◆ WORK TO BE COMPLETED ◆
Among the entries that follow, the required portion opens with the line containing "640x480 pixels." and closes with the line containing "the new tab". Give that portion again exactly, and nothing else.

.....

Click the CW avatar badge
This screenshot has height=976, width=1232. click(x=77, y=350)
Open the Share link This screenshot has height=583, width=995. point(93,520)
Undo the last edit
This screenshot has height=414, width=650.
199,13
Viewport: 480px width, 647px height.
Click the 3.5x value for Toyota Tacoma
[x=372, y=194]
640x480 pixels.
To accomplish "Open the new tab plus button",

.....

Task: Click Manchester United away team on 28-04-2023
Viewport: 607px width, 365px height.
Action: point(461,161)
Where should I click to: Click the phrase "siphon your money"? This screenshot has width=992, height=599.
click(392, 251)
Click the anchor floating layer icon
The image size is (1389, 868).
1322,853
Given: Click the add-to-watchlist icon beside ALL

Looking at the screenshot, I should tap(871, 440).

.....

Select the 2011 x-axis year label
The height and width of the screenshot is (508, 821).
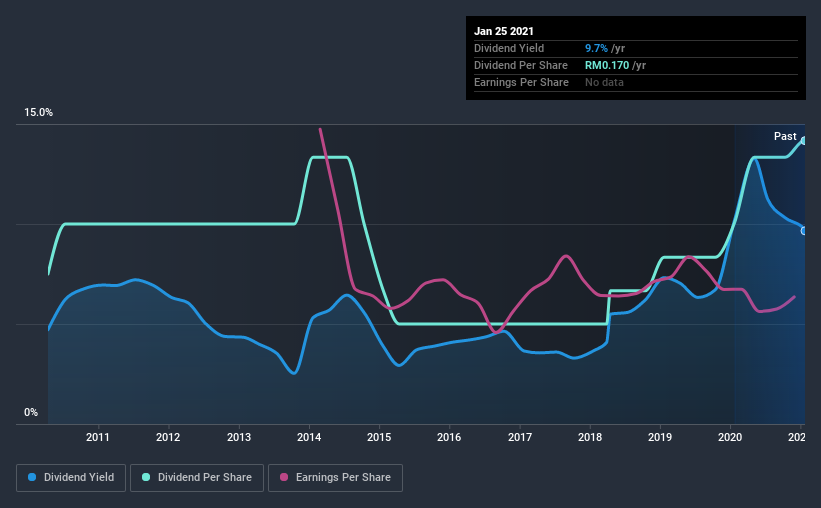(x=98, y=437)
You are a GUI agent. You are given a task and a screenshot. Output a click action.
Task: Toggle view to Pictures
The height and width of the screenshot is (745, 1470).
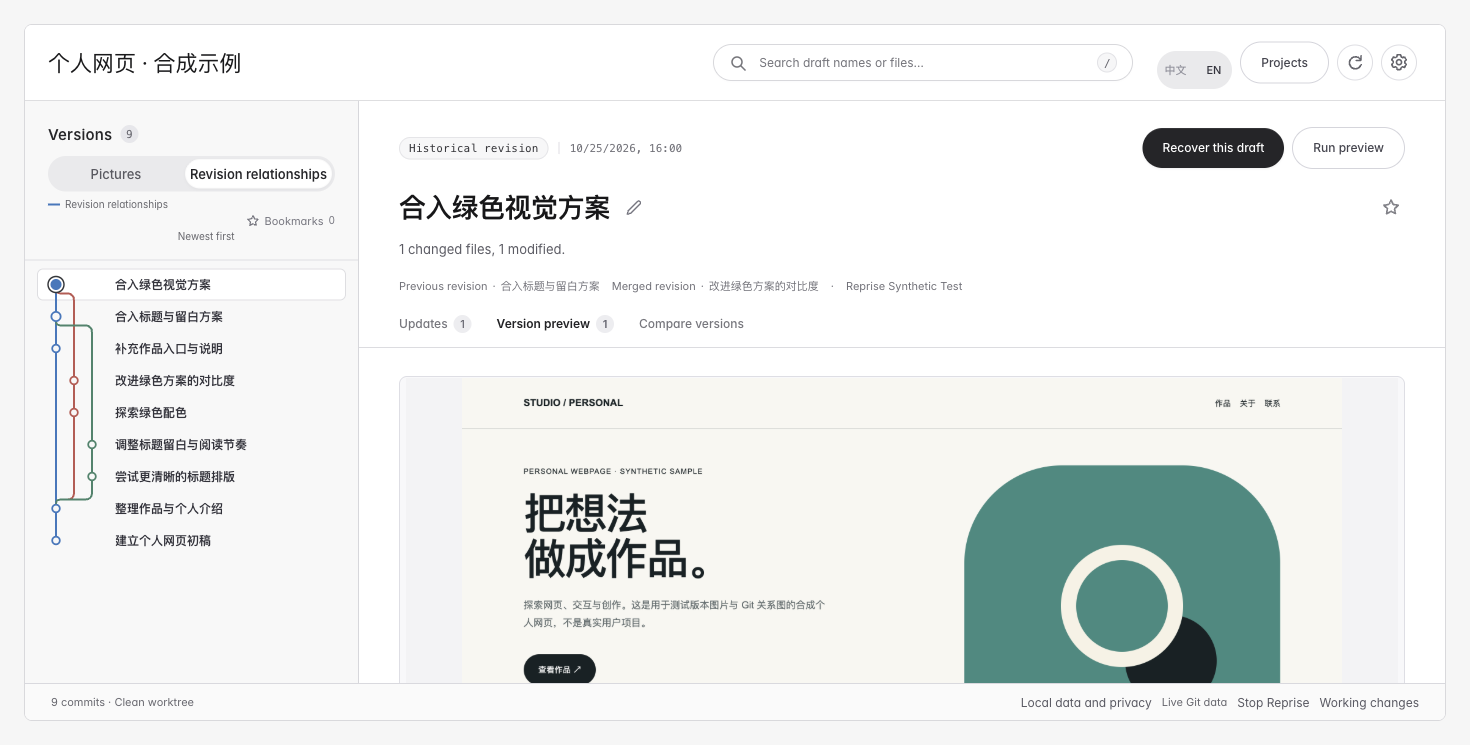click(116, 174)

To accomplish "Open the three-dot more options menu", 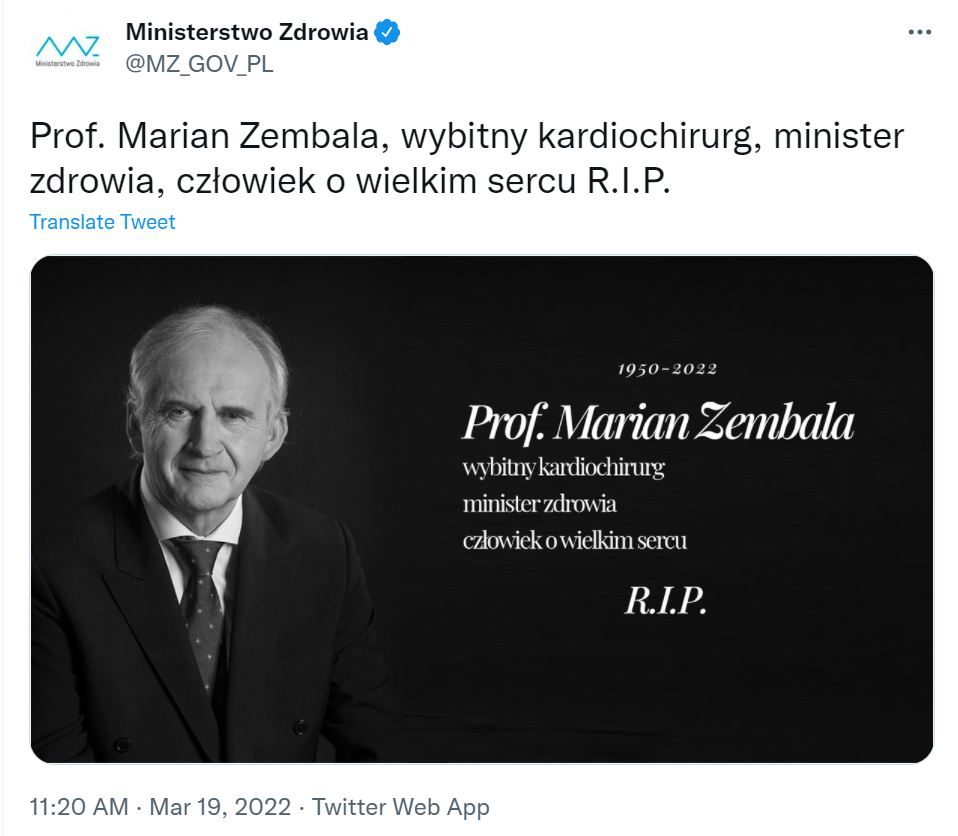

.....

◆ EXERCISE RESPONSE ◆
640x480 pixels.
To accomplish "Open the new tab plus button",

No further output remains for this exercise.